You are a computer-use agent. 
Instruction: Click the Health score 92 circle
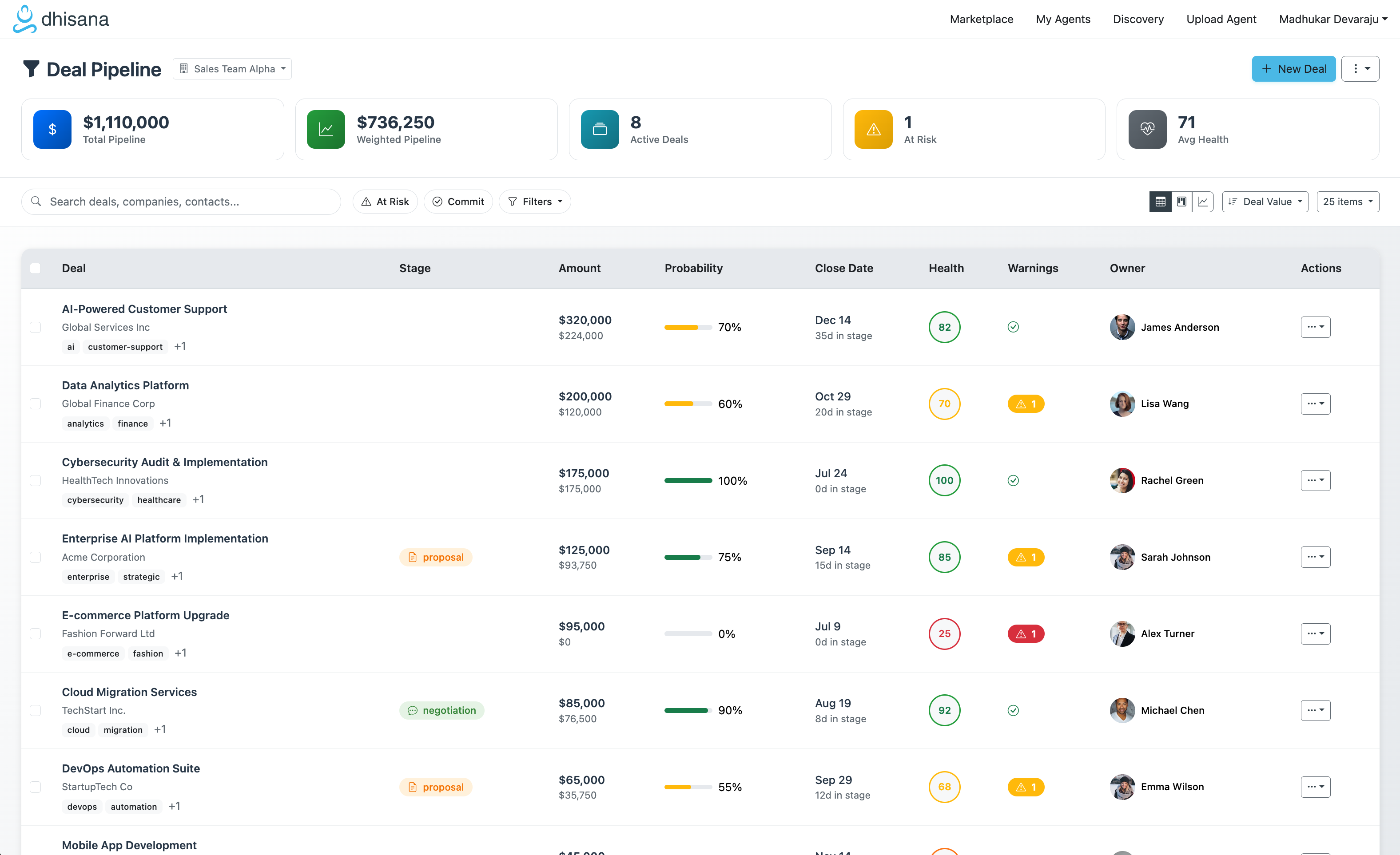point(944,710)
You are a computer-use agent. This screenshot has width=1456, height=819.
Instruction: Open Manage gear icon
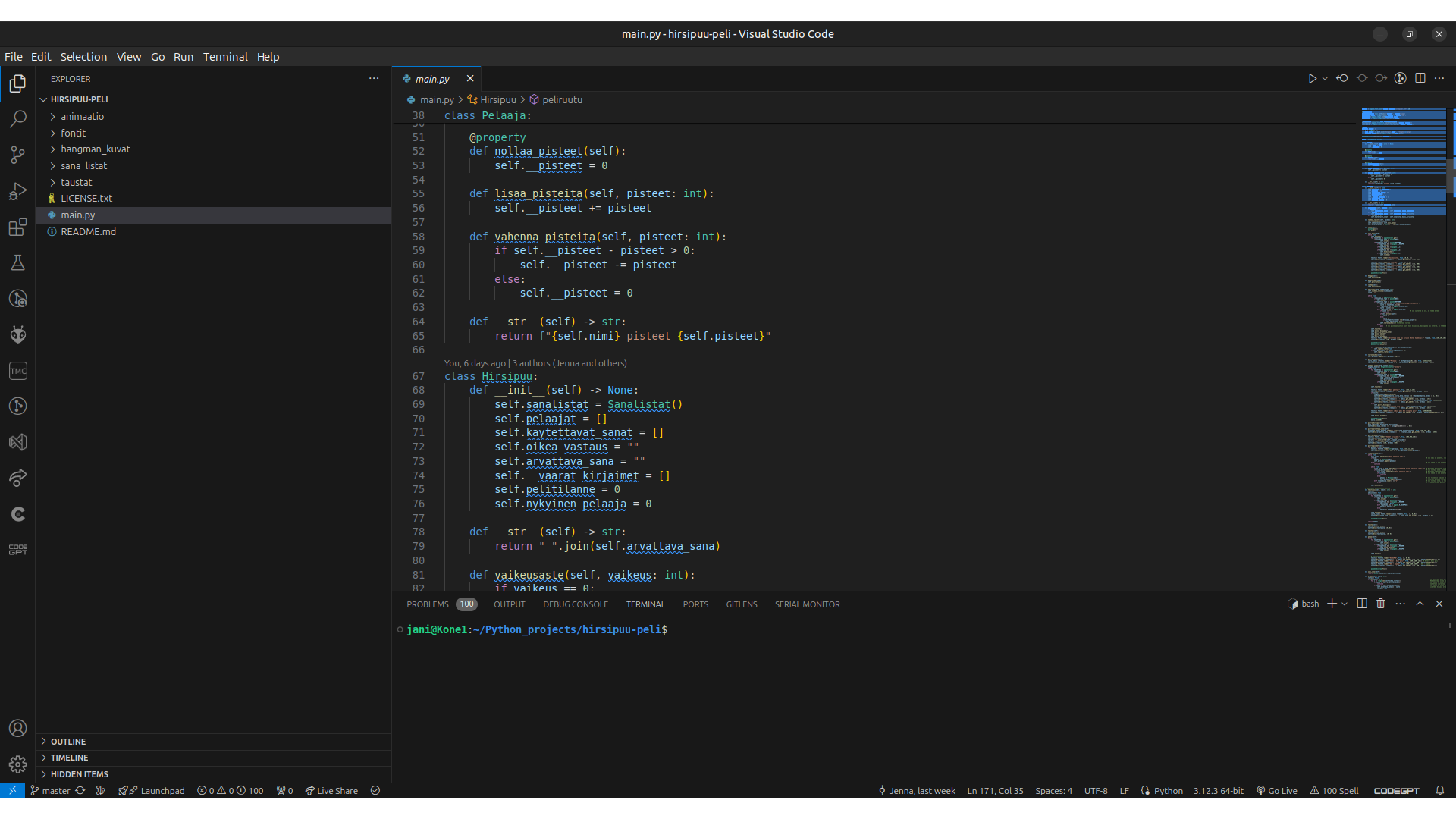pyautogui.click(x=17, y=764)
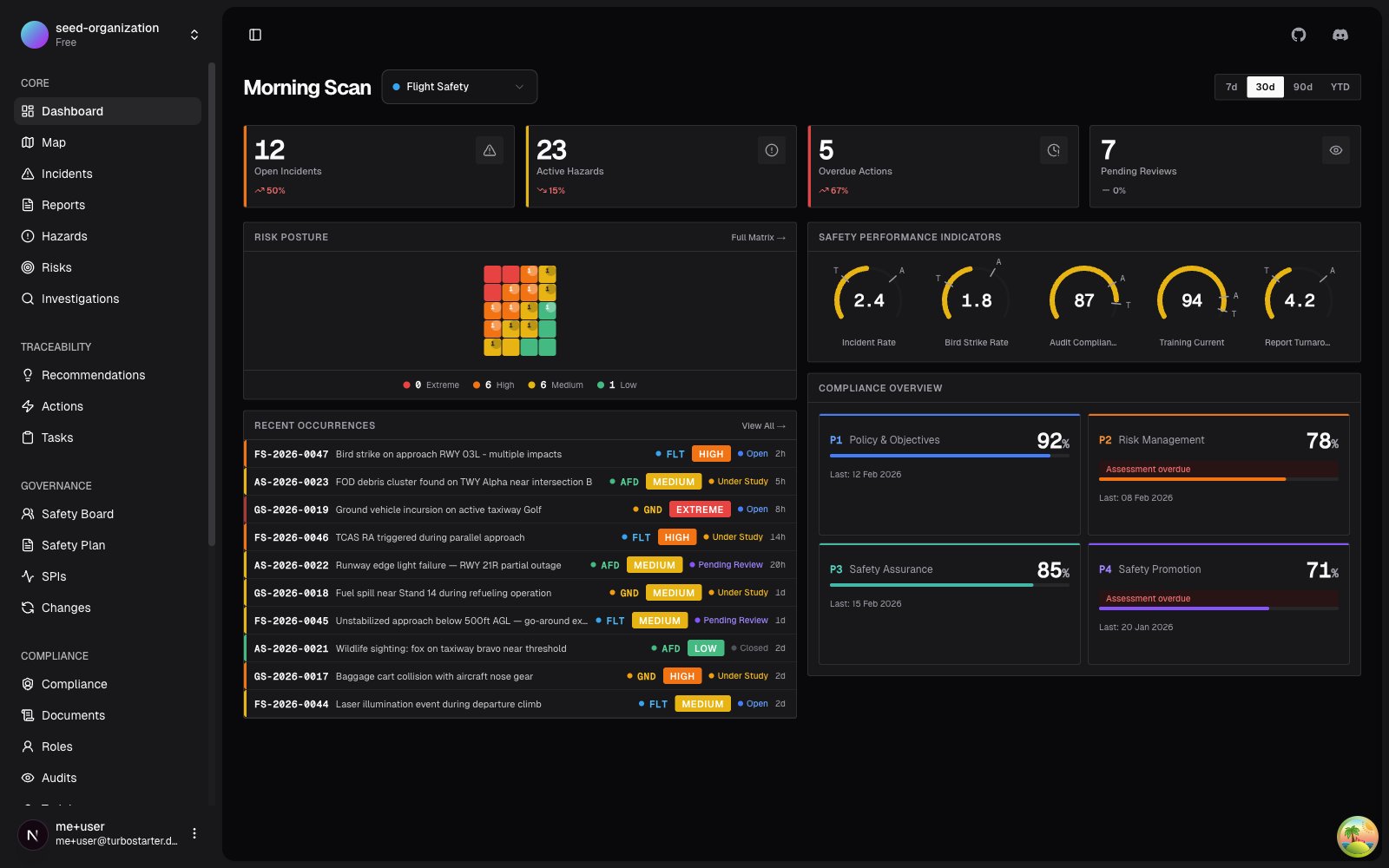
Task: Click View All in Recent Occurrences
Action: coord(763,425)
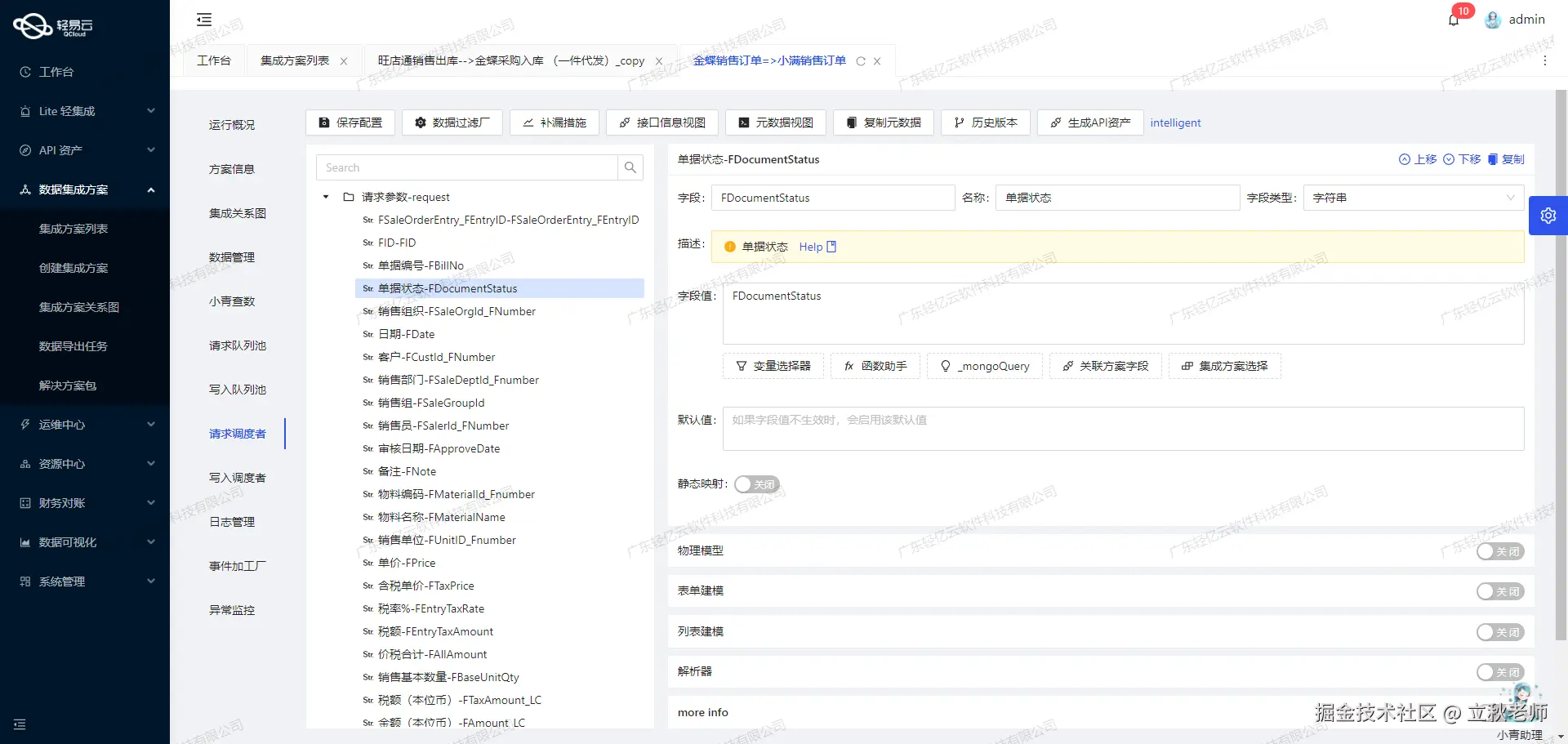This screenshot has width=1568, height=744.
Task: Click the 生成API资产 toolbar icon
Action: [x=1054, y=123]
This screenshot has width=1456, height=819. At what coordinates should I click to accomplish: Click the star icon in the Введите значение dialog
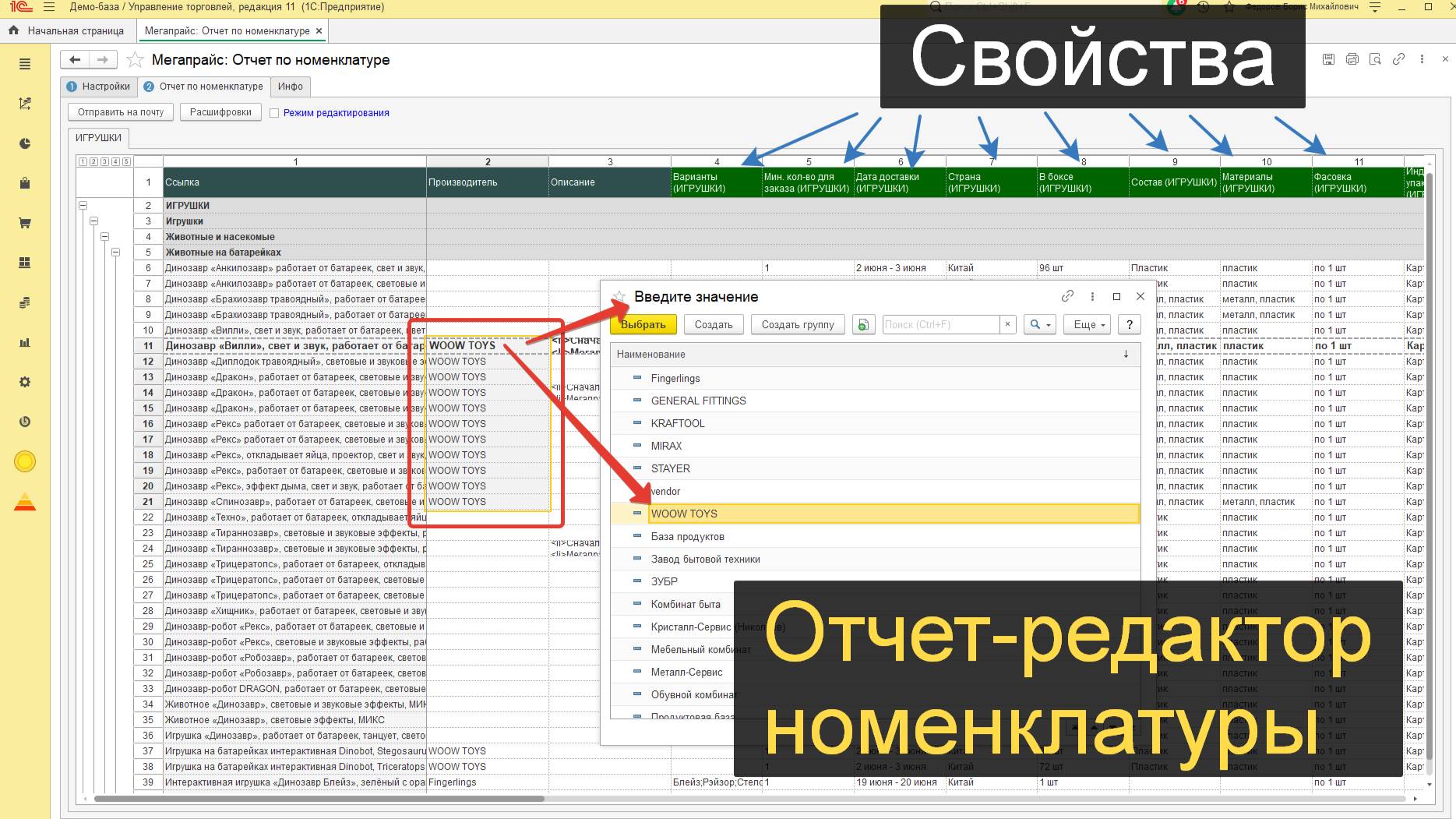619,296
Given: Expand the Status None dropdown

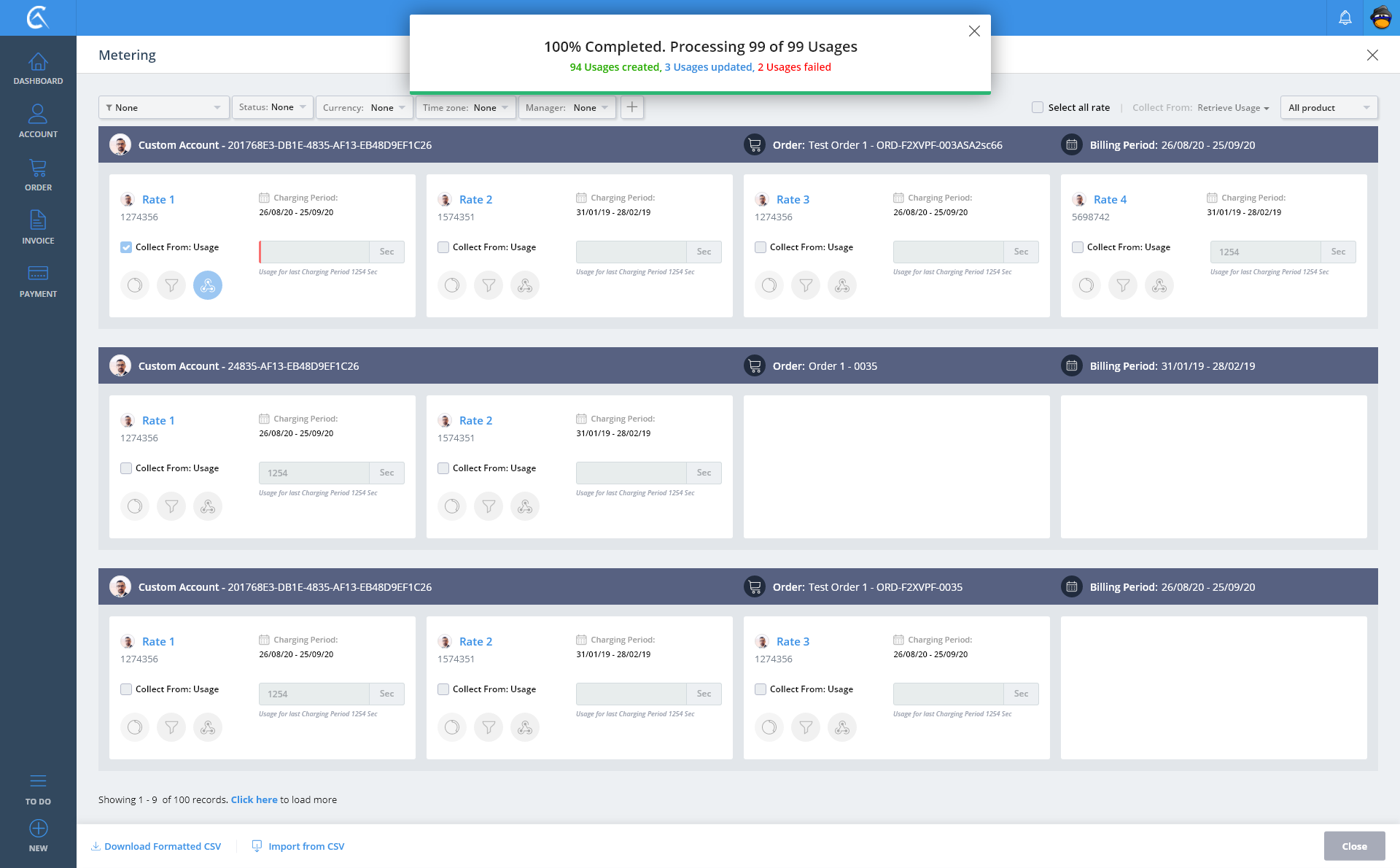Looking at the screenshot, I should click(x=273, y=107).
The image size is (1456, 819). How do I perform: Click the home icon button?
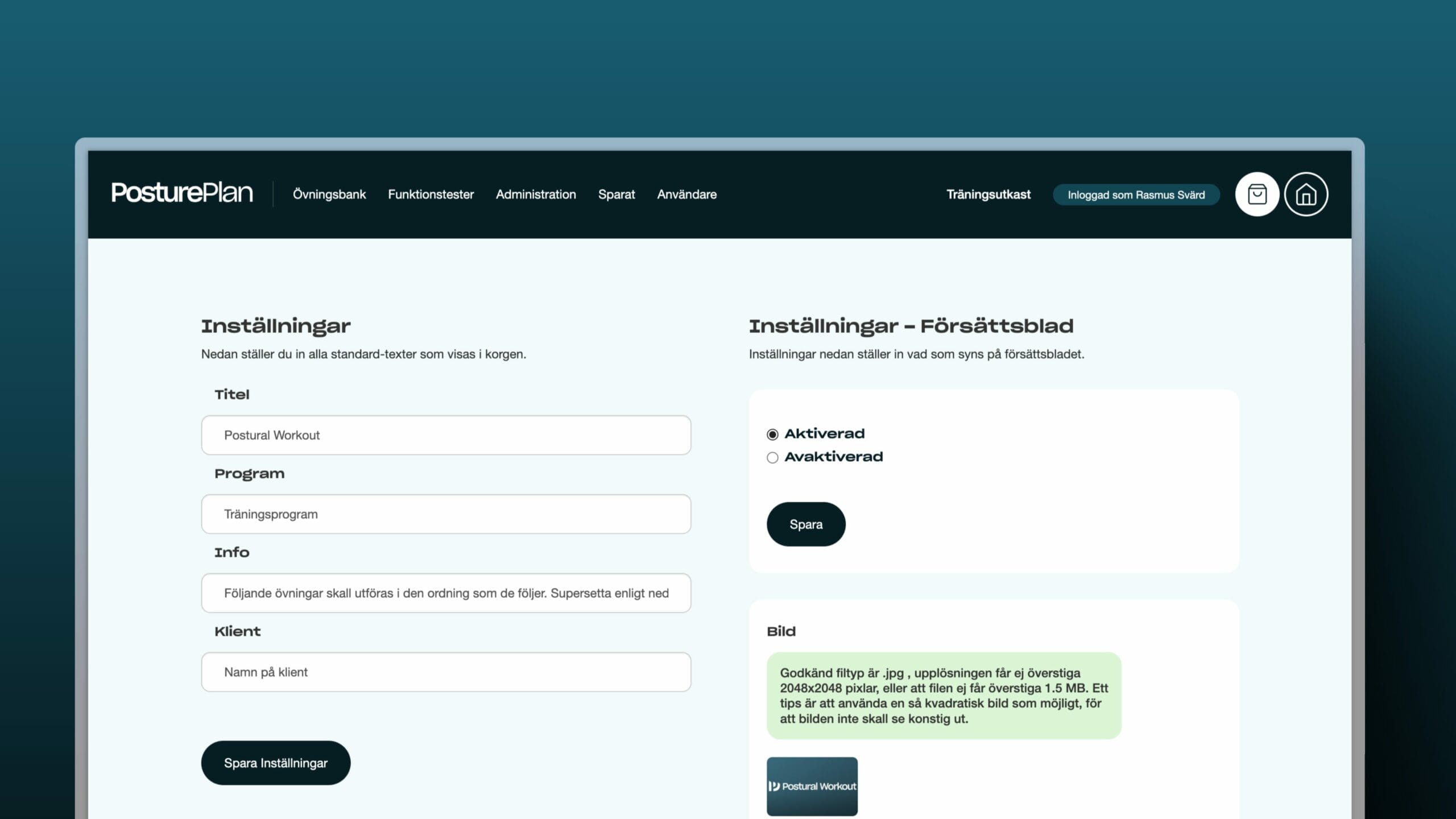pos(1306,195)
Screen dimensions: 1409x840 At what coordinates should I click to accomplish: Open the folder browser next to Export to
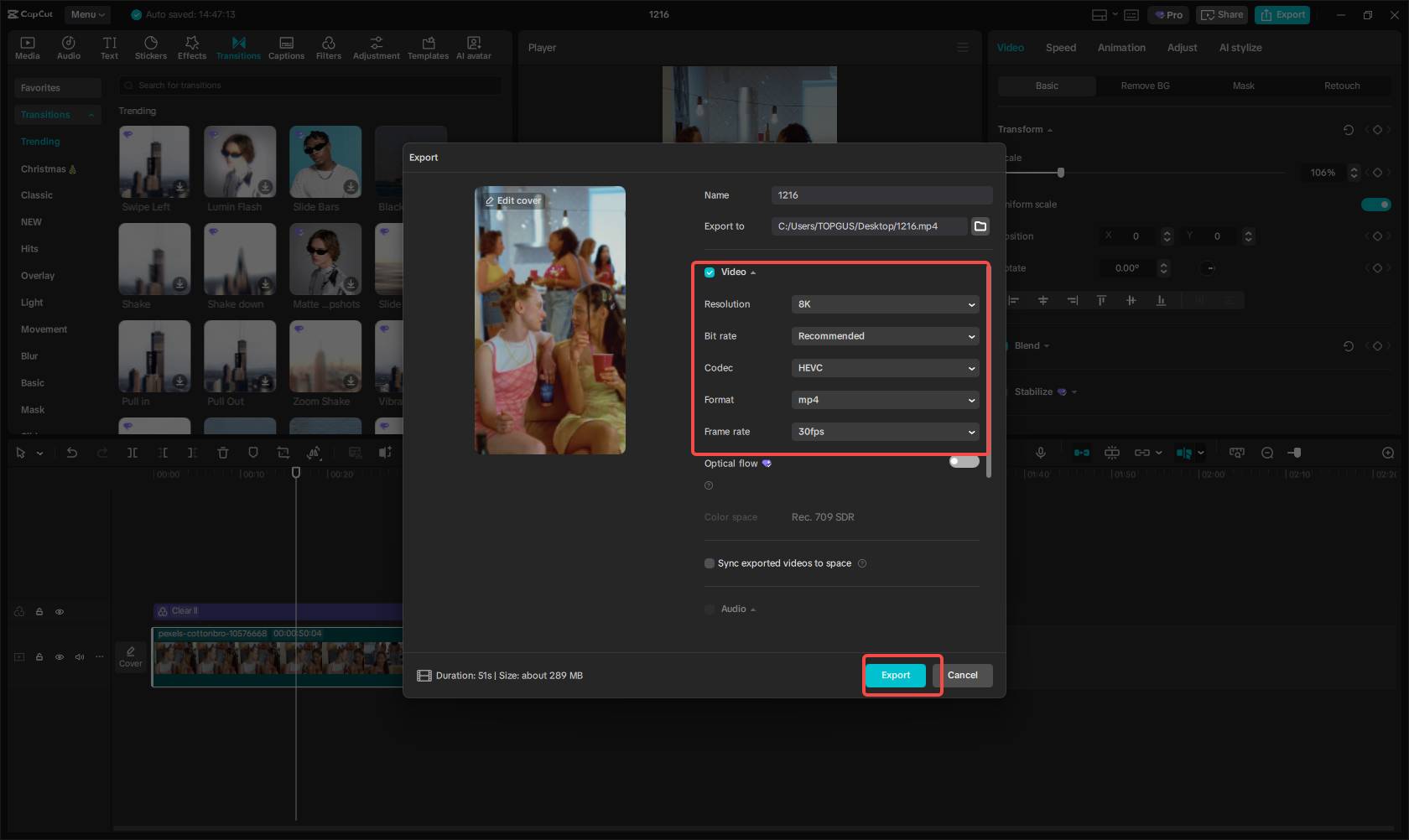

* _Task requirements_
Write out the lines beginning at the line with "You are a computer-use agent. This" and ending at the last line of the entries. Include no pictures.

* _Solution for this task_
You are a computer-use agent. This screenshot has width=1456, height=819.
Instruction: Open Manage gear icon
pyautogui.click(x=17, y=764)
Task: Click View All in Recent Occurrences
Action: coord(763,425)
This screenshot has width=1568, height=744.
Task: Click the 生成API资产 toolbar icon
Action: [x=1054, y=123]
This screenshot has width=1456, height=819. At what coordinates should I click to accomplish: Click the star icon in the Введите значение dialog
619,296
Given: Expand the Status None dropdown

Looking at the screenshot, I should click(x=273, y=107).
The image size is (1456, 819). How do I perform: Click the home icon button?
pos(1306,195)
Screen dimensions: 1409x840 At what coordinates should I click to accomplish: Open the folder browser next to Export to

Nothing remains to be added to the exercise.